▶ YOUR OBJECTIVE
Could you reproduce the material below exactly, from the line containing "Instruction: Click the" through its last line, and leave out everything else?

*** Block opens ***

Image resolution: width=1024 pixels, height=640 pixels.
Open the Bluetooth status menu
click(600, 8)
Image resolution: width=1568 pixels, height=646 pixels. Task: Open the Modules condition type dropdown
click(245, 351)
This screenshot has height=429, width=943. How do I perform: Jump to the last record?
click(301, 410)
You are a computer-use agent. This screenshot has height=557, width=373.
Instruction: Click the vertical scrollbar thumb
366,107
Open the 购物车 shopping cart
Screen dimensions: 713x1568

*** Block closes ***

▶ TASK SOLUTION
Instruction: Click the vertical scrollbar thumb
366,107
Open the 购物车 shopping cart
Screen dimensions: 713x1568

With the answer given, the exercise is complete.